§ **TEXT UNDER STUDY**
::::::
Future Tense

Starbucks Just Sent Out the Most Self-Aggrandizing Push Notification Ever

Starbucks’ new green holiday cup. It’s nice!

Starbucks

On Nov. 1, the unofficial start of the holiday season for retailers, Starbucks unveiled a new festive cup. Starbucks introduces a new holiday-themed cardboard cup each year. Usually the cups are red. This year, the cup is green, and it features an illustration of 132 faces, all connected by a single line, drawn by the artist Shogo Ota.

The cup—which will be available for “a very limited time” before Starbucks reverts to a more traditional red cup—looks nice. Starbucks should be proud of it. But there’s a fine line between pride and megalomania, and Starbucks crossed that line when it sent the following push notification to Starbucks mobile app users on Tuesday morning:*

“The Green Cup,” the notification says. “And the simple message behind it: We are all one.”

Look, I get it. November and December are Starbucks’ busy season. The company has to deliver the gingerbread lattes and peppermint mochas that its regular customers have come to expect without appearing too safe or boring. This green cup surely seemed like a great way to spice things up and entice new customers with an interesting design (and a color no one saw coming!). But expecting a cardboard coffee cup to deliver the message “We are all one” is like expecting a muffin liner to liberate us from the craving and narrow-mindedness that cause us all to suffer. It’s a bit much to ask of a disposable inanimate object.
::::::
§ **TASK INSTRUCTIONS**
1) Write out the part of the Starbucks green cup article between "Starbucks Just Sent" and "artist Shogo Ota.", inclusive.
2) Please continue the Starbucks green cup article from the point where it ends.
The records were taken from a source separate from the Starbucks green cup article.

[Stored items]
::::::
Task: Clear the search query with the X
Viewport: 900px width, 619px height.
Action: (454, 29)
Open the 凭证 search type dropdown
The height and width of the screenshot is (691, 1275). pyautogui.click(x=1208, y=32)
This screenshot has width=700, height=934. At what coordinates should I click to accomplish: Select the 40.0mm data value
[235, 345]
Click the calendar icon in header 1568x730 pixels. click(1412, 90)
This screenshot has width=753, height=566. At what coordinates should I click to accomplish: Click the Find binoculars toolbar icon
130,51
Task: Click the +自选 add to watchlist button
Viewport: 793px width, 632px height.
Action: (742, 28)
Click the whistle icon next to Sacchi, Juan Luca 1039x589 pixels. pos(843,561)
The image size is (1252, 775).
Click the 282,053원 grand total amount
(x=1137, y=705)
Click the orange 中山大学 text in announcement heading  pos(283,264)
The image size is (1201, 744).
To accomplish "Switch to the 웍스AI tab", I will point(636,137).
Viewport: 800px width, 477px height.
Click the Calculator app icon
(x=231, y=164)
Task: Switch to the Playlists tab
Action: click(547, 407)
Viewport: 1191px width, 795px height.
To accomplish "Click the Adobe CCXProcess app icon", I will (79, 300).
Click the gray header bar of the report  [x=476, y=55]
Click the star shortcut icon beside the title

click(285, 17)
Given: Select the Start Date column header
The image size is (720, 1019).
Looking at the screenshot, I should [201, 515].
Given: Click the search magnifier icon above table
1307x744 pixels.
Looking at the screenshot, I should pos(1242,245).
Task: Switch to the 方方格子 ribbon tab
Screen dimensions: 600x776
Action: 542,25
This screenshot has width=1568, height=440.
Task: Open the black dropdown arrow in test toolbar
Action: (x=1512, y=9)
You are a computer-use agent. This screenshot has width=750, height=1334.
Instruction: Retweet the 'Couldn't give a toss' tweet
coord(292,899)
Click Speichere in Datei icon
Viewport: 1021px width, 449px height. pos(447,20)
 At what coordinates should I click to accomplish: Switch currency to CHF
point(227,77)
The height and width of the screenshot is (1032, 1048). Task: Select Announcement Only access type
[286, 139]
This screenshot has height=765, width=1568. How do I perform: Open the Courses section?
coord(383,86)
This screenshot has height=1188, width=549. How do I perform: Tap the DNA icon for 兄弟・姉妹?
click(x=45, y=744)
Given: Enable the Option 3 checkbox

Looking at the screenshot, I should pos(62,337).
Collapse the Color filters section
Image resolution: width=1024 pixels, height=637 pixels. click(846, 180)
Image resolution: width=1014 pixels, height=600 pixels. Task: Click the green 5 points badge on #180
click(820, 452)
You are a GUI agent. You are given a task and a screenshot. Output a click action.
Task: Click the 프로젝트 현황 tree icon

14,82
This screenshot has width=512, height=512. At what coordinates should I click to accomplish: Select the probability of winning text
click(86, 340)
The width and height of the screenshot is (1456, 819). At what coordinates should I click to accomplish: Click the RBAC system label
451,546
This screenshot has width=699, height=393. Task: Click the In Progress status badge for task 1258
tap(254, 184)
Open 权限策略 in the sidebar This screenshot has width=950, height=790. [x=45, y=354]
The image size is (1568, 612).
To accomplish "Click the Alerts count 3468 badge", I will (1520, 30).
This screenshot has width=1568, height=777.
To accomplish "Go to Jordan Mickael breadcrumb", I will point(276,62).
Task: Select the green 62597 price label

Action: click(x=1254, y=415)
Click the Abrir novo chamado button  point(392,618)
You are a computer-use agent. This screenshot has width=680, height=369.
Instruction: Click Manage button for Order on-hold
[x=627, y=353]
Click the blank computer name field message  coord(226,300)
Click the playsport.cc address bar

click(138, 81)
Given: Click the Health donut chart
::::::
§ **ANSWERS TO THE EXERCISE**
1)
Starbucks Just Sent Out the Most Self-Aggrandizing Push Notification Ever

Starbucks’ new green holiday cup. It’s nice!

Starbucks

On Nov. 1, the unofficial start of the holiday season for retailers, Starbucks unveiled a new festive cup. Starbucks introduces a new holiday-themed cardboard cup each year. Usually the cups are red. This year, the cup is green, and it features an illustration of 132 faces, all connected by a single line, drawn by the artist Shogo Ota.

2)
And sending out a push notification to alert the world that Starbucks had finally solved this whole mystery-of-life thing seems like a symptom of a break from reality, or at the very least an inflated sense of self-importance.

The Starbucks customers who tapped on the profound push notification were taken to a page in the app bearing even more philosophical musings, hailing the cup as “A symbol of our interconnectedness. A reminder of our shared values. A hopeful beacon of humanity in harmony.” OK, sure. I sincerely hope that someone on Starbucks’ digital marketing is actually deriving spiritual comfort from Starbucks’ new cup. But it’s probably fair to assume that most people who use Starbucks’ mobile app are in it for coffee, not koans. Better to stick with tried and true messages like “Redeem your free drink” and “$1 bakery items after 2 p.m.”

*Correction, Nov. 1, 2016: This post originally misstated when Starbucks released its new cups. It was Tuesday, not Thursday.